This is the mail archive of the
gcc-patches@gcc.gnu.org
mailing list for the GCC project.
[PATCH][AArch64] Improve Cortex-A53 scheduling of int/fp transfers
- From: Wilco Dijkstra <Wilco dot Dijkstra at arm dot com>
- To: GCC Patches <gcc-patches at gcc dot gnu dot org>
- Cc: nd <nd at arm dot com>
- Date: Tue, 10 Jan 2017 17:18:15 +0000
- Subject: [PATCH][AArch64] Improve Cortex-A53 scheduling of int/fp transfers
- Authentication-results: sourceware.org; auth=none
- Authentication-results: spf=none (sender IP is ) smtp.mailfrom=Wilco dot Dijkstra at arm dot com;
- Nodisclaimer: True
- Spamdiagnosticmetadata: NSPM
- Spamdiagnosticoutput: 1:99
My previous change to the Cortex-A53 scheduler resulted in a 13% regression on a
proprietary benchmark.

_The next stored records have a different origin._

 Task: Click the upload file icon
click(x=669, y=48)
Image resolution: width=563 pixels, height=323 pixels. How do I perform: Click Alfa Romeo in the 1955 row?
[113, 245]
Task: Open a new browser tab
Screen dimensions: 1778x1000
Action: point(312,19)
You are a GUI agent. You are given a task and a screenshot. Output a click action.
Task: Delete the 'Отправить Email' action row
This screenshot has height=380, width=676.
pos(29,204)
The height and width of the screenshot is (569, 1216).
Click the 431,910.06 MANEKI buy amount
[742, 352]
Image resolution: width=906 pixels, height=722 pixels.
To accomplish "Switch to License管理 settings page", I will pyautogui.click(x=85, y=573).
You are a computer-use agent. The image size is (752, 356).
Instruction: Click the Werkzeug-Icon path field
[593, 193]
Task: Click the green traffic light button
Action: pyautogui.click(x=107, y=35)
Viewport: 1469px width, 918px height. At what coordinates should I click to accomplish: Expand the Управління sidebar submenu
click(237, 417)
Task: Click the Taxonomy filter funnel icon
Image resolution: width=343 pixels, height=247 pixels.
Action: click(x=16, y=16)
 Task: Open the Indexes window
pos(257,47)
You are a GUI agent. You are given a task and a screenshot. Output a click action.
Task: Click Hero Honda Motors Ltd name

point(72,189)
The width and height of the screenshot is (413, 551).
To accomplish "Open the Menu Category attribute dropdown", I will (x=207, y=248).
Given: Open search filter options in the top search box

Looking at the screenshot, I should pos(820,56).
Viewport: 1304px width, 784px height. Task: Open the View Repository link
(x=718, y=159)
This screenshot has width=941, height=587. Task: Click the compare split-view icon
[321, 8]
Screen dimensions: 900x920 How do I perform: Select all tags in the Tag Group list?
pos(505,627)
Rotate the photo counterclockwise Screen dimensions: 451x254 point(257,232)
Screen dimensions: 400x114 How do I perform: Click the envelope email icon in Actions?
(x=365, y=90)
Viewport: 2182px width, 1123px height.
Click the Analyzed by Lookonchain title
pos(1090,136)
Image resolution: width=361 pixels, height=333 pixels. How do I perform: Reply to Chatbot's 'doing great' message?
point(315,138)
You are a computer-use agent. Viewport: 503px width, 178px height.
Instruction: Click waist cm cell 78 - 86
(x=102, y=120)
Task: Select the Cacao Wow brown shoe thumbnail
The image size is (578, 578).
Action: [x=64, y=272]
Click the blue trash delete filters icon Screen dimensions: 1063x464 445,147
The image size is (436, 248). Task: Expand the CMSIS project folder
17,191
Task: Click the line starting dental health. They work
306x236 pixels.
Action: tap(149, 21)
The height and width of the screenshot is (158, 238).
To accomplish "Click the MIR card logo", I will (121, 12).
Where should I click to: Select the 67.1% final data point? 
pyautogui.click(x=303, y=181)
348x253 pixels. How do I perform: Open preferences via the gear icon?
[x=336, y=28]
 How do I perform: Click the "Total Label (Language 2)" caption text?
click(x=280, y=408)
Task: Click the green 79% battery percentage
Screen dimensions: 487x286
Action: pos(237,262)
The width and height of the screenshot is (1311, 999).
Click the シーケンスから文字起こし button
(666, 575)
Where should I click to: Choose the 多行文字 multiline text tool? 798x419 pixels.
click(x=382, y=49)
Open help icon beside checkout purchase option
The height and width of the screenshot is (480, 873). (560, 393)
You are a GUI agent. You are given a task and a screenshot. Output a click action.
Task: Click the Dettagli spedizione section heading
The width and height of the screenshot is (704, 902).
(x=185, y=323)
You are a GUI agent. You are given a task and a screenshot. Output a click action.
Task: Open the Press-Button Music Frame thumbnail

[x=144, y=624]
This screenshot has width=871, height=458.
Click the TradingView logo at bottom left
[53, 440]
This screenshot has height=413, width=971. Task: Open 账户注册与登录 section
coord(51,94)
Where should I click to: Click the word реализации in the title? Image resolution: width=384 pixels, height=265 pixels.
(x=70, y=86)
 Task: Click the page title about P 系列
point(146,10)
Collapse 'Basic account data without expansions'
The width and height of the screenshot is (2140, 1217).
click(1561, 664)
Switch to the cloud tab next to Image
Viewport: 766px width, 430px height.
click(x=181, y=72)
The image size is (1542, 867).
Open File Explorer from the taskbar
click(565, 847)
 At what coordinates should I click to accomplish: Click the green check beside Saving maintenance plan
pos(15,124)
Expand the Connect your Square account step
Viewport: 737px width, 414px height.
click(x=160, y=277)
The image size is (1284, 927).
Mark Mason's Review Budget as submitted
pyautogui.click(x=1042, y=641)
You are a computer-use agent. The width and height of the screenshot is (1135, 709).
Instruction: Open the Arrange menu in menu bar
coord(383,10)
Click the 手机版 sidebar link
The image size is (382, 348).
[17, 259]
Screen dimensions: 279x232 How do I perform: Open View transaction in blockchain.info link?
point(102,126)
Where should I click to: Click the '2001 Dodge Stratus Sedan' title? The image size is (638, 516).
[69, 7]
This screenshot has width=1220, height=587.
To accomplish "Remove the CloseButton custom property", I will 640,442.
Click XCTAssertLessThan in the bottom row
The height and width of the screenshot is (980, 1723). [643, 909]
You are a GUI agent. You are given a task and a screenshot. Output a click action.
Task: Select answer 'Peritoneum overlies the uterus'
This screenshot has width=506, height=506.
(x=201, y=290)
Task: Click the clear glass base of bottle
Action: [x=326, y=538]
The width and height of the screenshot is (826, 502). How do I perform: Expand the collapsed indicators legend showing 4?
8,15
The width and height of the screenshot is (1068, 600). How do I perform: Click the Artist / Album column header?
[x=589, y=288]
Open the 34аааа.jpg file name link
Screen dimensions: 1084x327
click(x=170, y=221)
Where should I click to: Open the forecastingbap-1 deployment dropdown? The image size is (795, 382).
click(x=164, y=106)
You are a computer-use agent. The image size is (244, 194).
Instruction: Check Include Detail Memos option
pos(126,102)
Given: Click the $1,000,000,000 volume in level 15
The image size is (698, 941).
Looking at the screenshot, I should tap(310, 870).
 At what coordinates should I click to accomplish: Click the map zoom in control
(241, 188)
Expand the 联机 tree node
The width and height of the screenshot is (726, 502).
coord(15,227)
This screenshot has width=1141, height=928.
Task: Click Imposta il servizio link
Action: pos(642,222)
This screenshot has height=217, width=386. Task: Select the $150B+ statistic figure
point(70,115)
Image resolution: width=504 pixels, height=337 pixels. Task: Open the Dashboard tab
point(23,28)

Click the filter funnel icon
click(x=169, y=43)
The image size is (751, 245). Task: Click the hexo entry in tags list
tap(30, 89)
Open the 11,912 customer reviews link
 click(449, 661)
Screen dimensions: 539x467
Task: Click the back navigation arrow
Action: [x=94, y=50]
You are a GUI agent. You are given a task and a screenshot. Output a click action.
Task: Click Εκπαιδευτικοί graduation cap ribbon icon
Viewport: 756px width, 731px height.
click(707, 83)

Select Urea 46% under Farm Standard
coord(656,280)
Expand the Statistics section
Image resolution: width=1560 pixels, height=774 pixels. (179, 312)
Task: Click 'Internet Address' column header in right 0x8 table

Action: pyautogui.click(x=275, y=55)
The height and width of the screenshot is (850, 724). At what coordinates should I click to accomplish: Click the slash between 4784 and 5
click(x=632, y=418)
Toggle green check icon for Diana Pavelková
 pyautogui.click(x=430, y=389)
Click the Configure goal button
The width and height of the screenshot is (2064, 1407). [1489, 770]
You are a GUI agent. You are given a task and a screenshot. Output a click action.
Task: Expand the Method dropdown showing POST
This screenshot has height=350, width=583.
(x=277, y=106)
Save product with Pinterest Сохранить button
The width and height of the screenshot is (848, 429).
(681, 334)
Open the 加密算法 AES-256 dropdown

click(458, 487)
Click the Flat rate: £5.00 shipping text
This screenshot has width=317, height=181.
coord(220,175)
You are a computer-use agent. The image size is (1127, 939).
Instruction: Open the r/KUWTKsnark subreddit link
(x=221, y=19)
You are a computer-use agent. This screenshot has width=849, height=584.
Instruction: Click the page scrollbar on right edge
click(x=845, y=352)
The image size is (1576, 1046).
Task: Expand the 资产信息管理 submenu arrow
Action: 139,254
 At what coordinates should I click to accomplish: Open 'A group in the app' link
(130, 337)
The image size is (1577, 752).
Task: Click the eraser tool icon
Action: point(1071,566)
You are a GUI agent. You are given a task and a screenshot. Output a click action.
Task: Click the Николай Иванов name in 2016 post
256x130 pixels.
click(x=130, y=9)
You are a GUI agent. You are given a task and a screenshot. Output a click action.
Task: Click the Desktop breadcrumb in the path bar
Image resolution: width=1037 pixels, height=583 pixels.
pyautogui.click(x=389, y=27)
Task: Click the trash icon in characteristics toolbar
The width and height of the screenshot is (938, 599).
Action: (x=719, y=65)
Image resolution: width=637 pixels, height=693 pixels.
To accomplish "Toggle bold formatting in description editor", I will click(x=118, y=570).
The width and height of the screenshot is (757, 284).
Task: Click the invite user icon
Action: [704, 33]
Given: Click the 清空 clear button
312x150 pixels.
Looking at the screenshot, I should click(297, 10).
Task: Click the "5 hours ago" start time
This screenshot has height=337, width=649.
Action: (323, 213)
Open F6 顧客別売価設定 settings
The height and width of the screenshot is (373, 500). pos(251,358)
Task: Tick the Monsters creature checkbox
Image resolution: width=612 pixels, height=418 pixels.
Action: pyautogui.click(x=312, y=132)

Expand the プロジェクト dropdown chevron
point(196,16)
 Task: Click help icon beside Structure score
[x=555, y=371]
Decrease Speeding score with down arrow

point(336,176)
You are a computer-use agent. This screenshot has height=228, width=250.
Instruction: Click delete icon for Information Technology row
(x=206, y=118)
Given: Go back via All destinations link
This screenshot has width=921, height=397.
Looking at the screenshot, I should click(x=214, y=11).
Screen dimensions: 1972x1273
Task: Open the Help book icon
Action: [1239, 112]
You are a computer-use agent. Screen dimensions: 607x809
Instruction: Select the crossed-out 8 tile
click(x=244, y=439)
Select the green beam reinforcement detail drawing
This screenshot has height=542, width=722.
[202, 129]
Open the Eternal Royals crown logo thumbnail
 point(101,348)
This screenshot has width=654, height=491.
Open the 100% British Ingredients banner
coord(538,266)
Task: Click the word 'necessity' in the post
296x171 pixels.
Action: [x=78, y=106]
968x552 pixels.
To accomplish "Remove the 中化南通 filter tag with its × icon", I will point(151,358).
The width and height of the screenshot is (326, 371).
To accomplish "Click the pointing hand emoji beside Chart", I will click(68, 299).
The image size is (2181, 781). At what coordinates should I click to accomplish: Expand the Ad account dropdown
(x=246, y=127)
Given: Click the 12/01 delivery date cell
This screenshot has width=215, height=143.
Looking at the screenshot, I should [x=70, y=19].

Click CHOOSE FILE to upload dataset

This turned out to be due to non-optimal scheduling of int
to float conversions. This patch separates int to FP transfers from int to float
conversions based on experiments to determine the best schedule. As a result of
these tweaks the performance of the benchmark improves by 20%.
ChangeLog:
2017-01-10 Wilco Dijkstra <wdijkstr@arm.com>
* config/arm/cortex-a53.md: Add bypasses for
cortex_a53_r2f_cvt.
(cortex_a53_r2f): Only use for transfers.
(cortex_a53_f2r): Likewise.
(cortex_a53_r2f_cvt): Add reservation for conversions.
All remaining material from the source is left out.